ASSIGNED TASK
Keep the pictures out of the copy and repeat the records exactly.

DATA LISTING
____________

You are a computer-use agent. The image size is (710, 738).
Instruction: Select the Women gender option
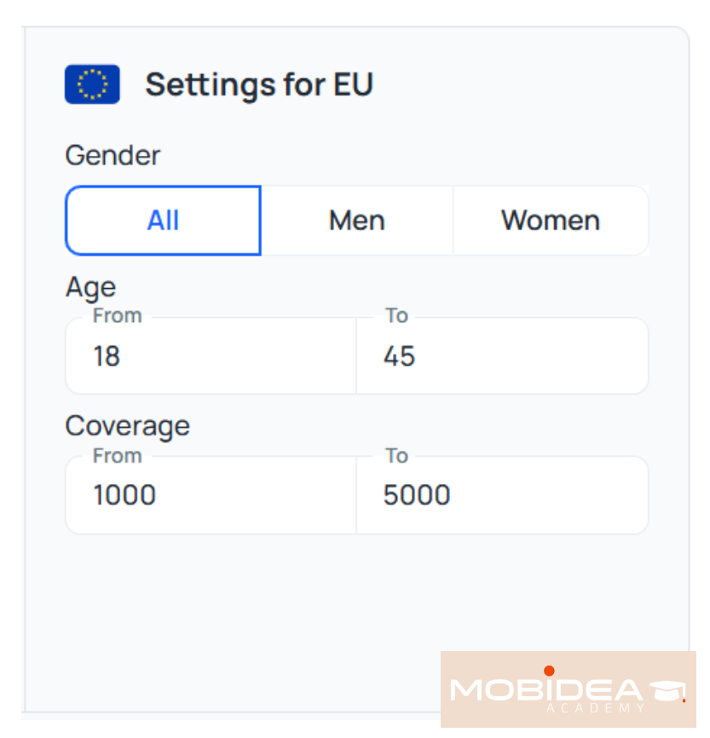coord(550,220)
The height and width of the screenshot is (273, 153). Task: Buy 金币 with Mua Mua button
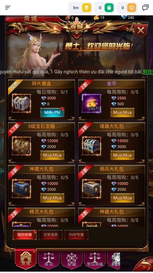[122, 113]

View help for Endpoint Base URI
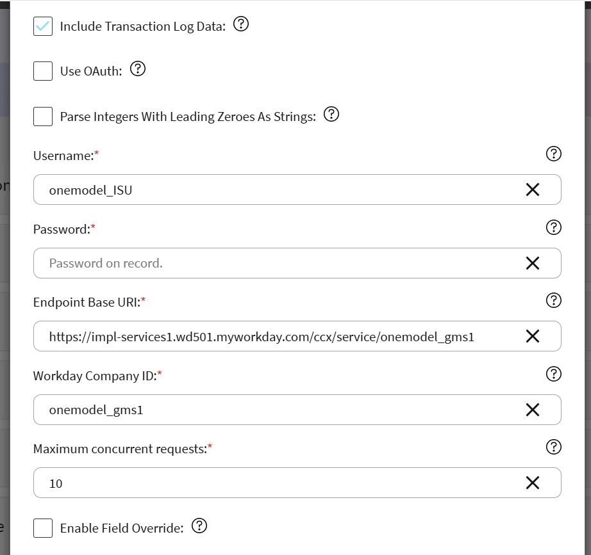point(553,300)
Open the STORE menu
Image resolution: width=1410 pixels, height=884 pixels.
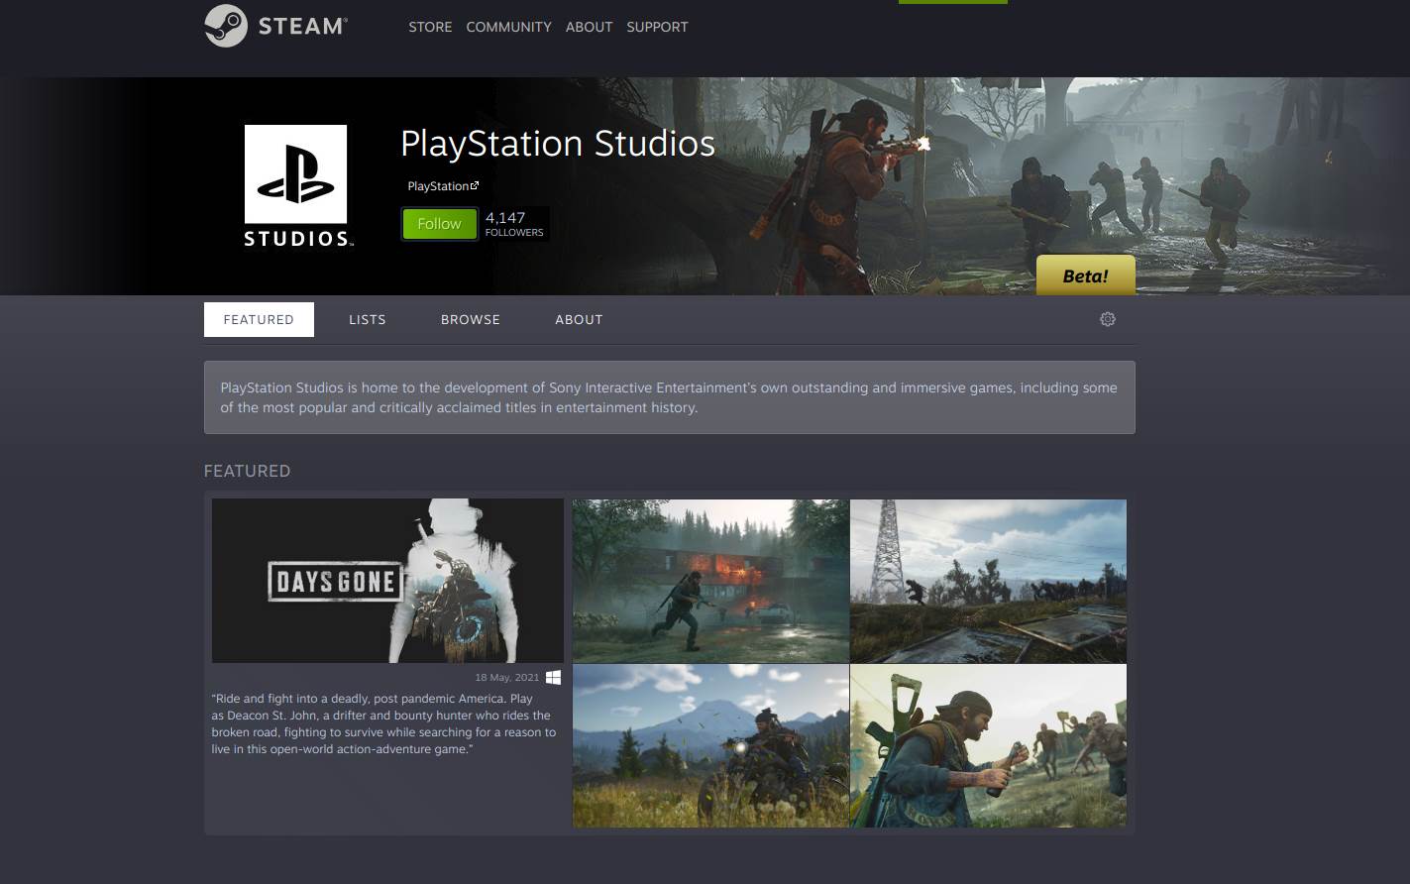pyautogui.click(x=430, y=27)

____________

OUTPUT
You are a computer-use agent. The image size is (710, 738).
Instruction: Select the Women gender option
coord(550,220)
The height and width of the screenshot is (273, 153). Task: Buy 金币 with Mua Mua button
[122, 113]

View help for Endpoint Base URI
point(553,300)
Open the STORE menu
Image resolution: width=1410 pixels, height=884 pixels.
pyautogui.click(x=430, y=27)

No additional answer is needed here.